Playing a card and then having it disappear so you can see where to place it just makes sense. So I ended up tinkering with creature display windows and UX polish far beyond what I planned. I also found myself wrestling with the active unit display — trying (and failing repeatedly) to get Claude and Codex to understand exactly what I wanted changed. It turns out it’s surprisingly difficult to use plain English to precisely specify how a UI element should behave.

But I did get a shiny radial menu for unit actions out of it…

radial


The Actual Goal? Achieved.

At the end of the day, I really did achieve what I set out to do:

Creature movement and attack — working (ish) 🌀 Plus a whole lot of unexpected side questing, because game dev is never a straight line.


Next Steps

Onward to the next rabbit hole.

This sprint was messy but productive — a reminder that even the tangents feed back into making the game feel more alive.

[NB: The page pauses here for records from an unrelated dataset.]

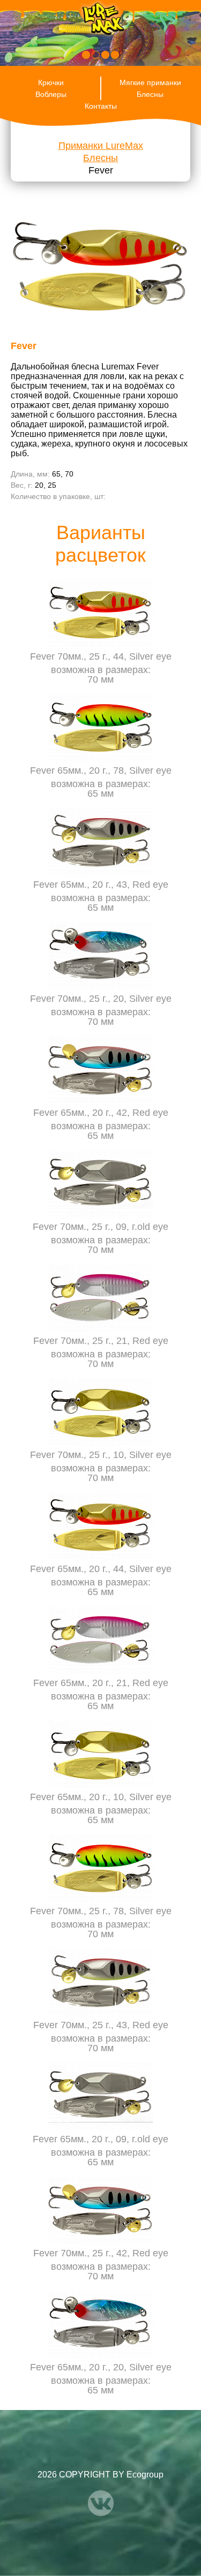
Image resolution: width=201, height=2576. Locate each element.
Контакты (101, 106)
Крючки (51, 82)
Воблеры (50, 94)
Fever (100, 170)
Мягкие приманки (150, 82)
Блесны (150, 94)
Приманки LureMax (100, 145)
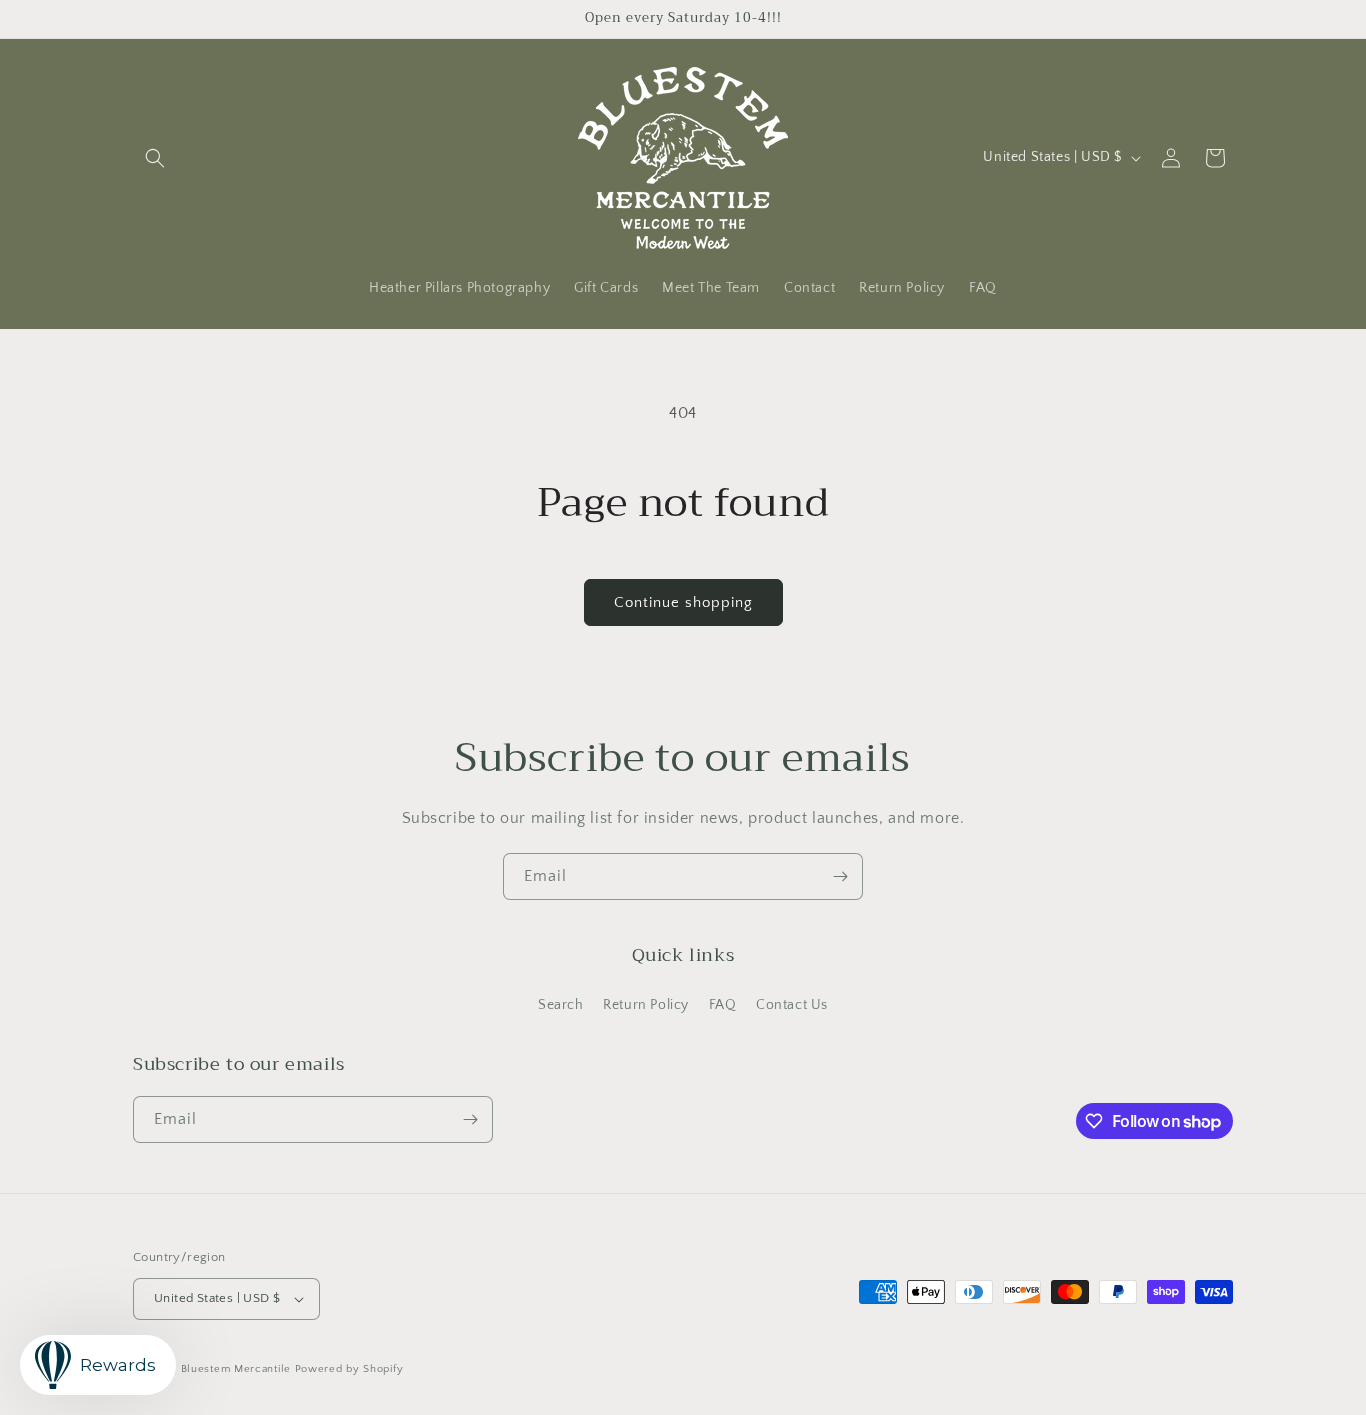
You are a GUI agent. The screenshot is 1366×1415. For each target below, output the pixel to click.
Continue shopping (683, 602)
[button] (155, 158)
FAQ (723, 1005)
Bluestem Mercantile (236, 1369)
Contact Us (792, 1005)
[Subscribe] (840, 876)
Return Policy (646, 1005)
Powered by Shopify (349, 1369)
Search (561, 1005)
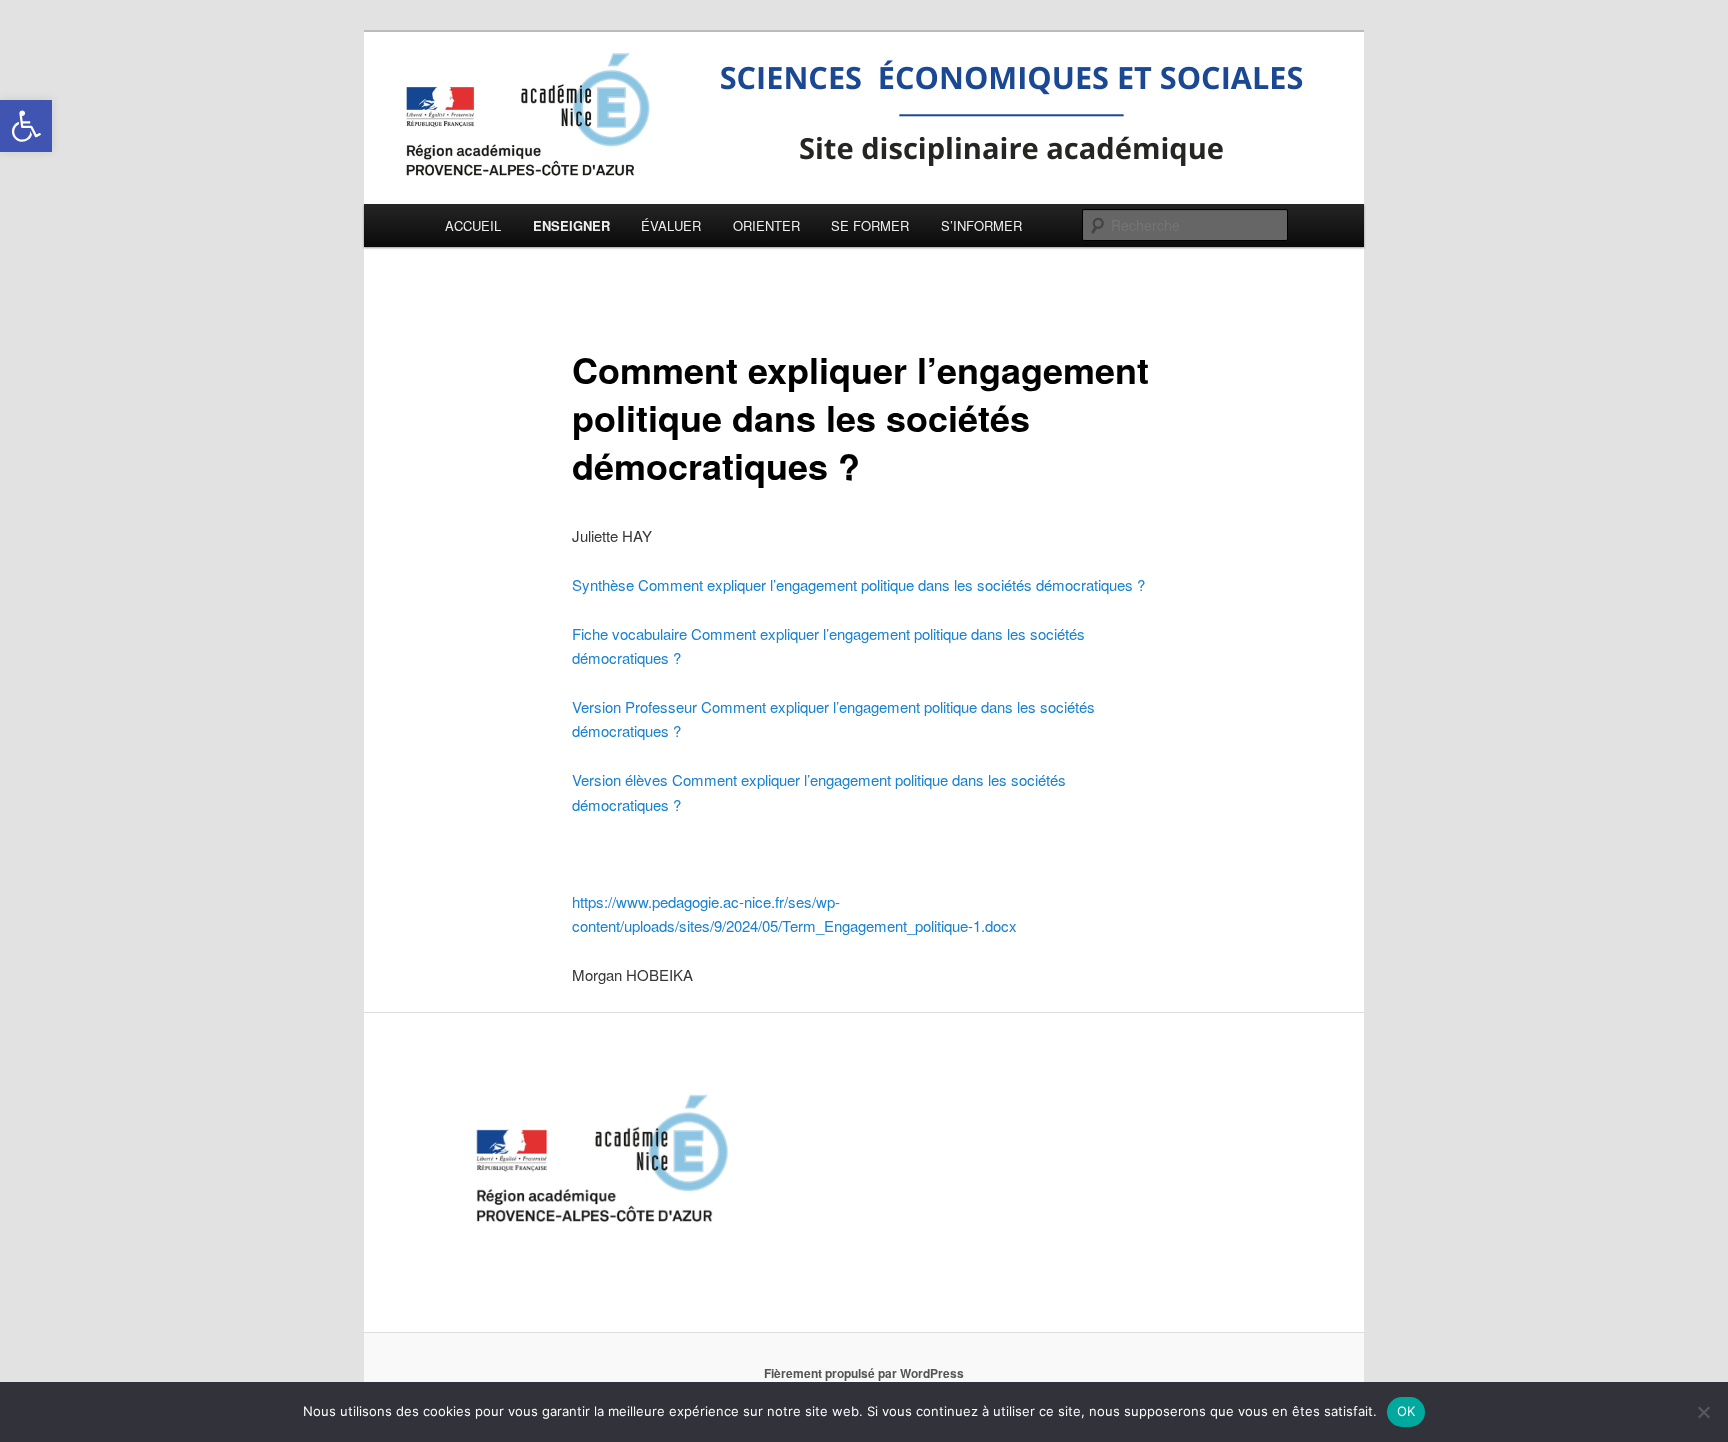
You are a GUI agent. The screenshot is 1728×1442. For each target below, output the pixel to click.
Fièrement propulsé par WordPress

  • Refine creature persistence and combat flow
  • Continue working through the massive creature card spec doc — I barely made it through the first two abilities, and I still want to explore resource generation and upgrades from combat wins
  • Keep iterating without accidentally building a full-blown RTS 😅

TL;DR: I aimed for one thing. I built a small ecosystem. I’m proud, a little tired, and very excited about where this is going. And I’ve learned more about using AI tooling than I ever imagined.